Qu’a modifié l’arrivée du CFG dans ton métier ?

Le club a changé de dimension. Depuis que le CFG est arrivé, on a davantage de moyens humains et financiers qui nous permettent de nous positionner sur des profils où l’on est en concurrence avec les plus grands clubs français. On se positionne clairement sur les premiers choix, alors qu’avant on se contentait des seconds. On est à la lutte avec des clubs comme l’OL, Rennes, Monaco. On est donc plus attractifs, avec un projet international. « City », c’est un terme qui parle. 

Tu es le premier interlocuteur du club pour ces jeunes et leurs familles. Tu dois avoir un lien particulier avec certains d’entre eux… 

Effectivement, je suis la première personne que les familles rencontrent donc une confiance se crée automatiquement. Après, tous les garçons qui sont au centre aujourd’hui sont des garçons que j’ai fait signer avec mes équipes donc je ne peux pas avoir de relation particulière avec tous. Néanmoins, dès que je peux aider un jeune, qu’il ait réussi au club ou qu’il ait été en échec chez nous, je le fais volontiers car toutes les réussites sont belles. Un jeune, même s’il ne réussit pas dans le foot, qui repart du centre avec son bac alors qu’il est arrivé avec un niveau scolaire faible, c’est aussi une belle réussite. De la même manière, on est heureux de voir des garçons devenir des bonnes personnes. Il ne faut pas oublier qu’ils arrivent au club enfants et qu’ils repartent en tant que jeunes adultes. On a une grosse responsabilité aussi sur cet aspect. 

Justement, qu’est-ce qui te procure le plus de bonheur en tant que responsable du recrutement ?
----
■ CONSIGNE ■
Relevez tel quel, s'il vous plaît, le passage de l'extrait sur le recrutement au club qui commence par « Effectivement, je suis » et va jusqu'à « sur cet aspect. ». Les items ci-dessous n'ont aucun lien avec l'extrait.

■ LISTE DES DONNÉES ■
----
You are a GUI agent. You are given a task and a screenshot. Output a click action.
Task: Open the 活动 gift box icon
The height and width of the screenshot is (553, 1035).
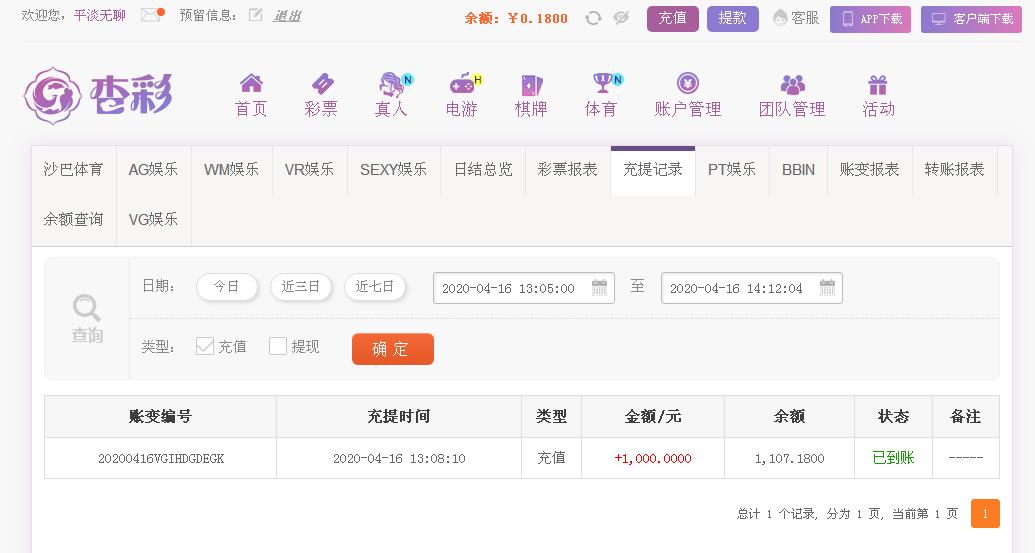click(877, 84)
----
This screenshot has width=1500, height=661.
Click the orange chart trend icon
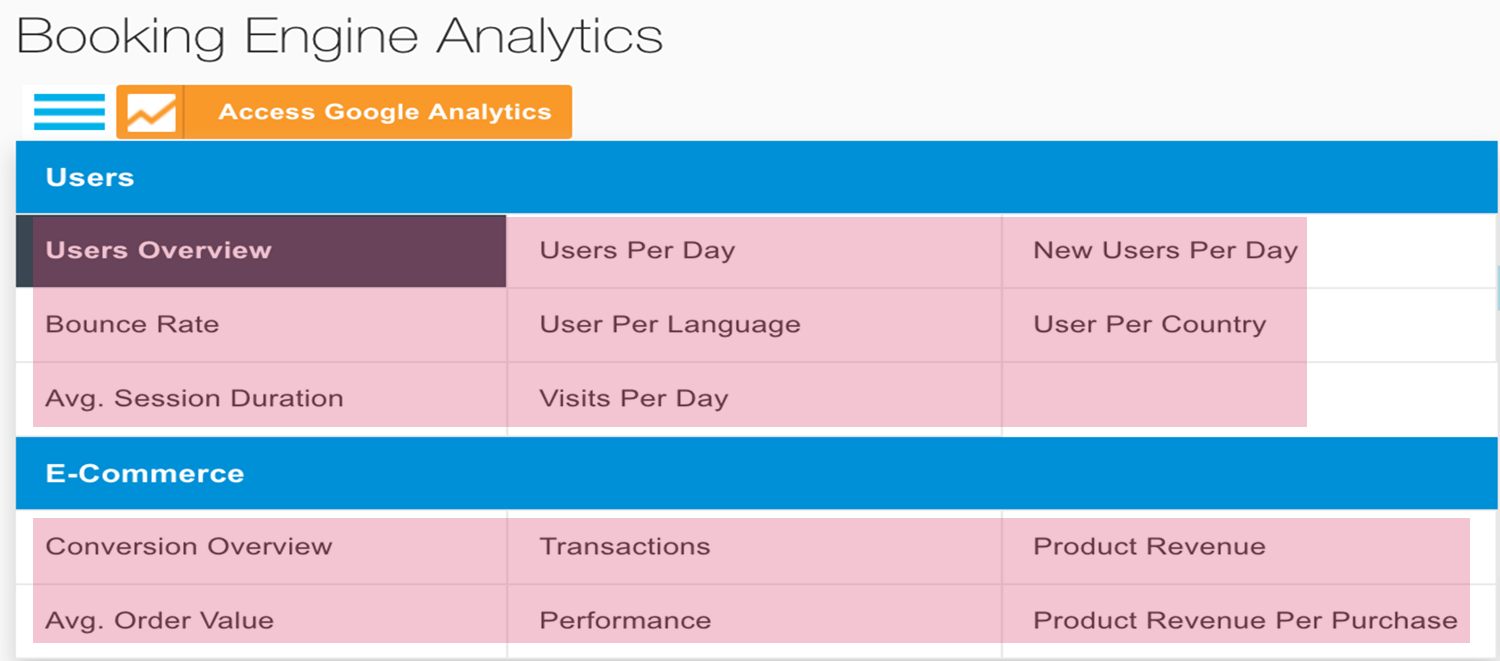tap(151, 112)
----
■ RÉPONSE DÉTAILLÉE ■
Effectivement, je suis la première personne que les familles rencontrent donc une confiance se crée automatiquement. Après, tous les garçons qui sont au centre aujourd’hui sont des garçons que j’ai fait signer avec mes équipes donc je ne peux pas avoir de relation particulière avec tous. Néanmoins, dès que je peux aider un jeune, qu’il ait réussi au club ou qu’il ait été en échec chez nous, je le fais volontiers car toutes les réussites sont belles. Un jeune, même s’il ne réussit pas dans le foot, qui repart du centre avec son bac alors qu’il est arrivé avec un niveau scolaire faible, c’est aussi une belle réussite. De la même manière, on est heureux de voir des garçons devenir des bonnes personnes. Il ne faut pas oublier qu’ils arrivent au club enfants et qu’ils repartent en tant que jeunes adultes. On a une grosse responsabilité aussi sur cet aspect.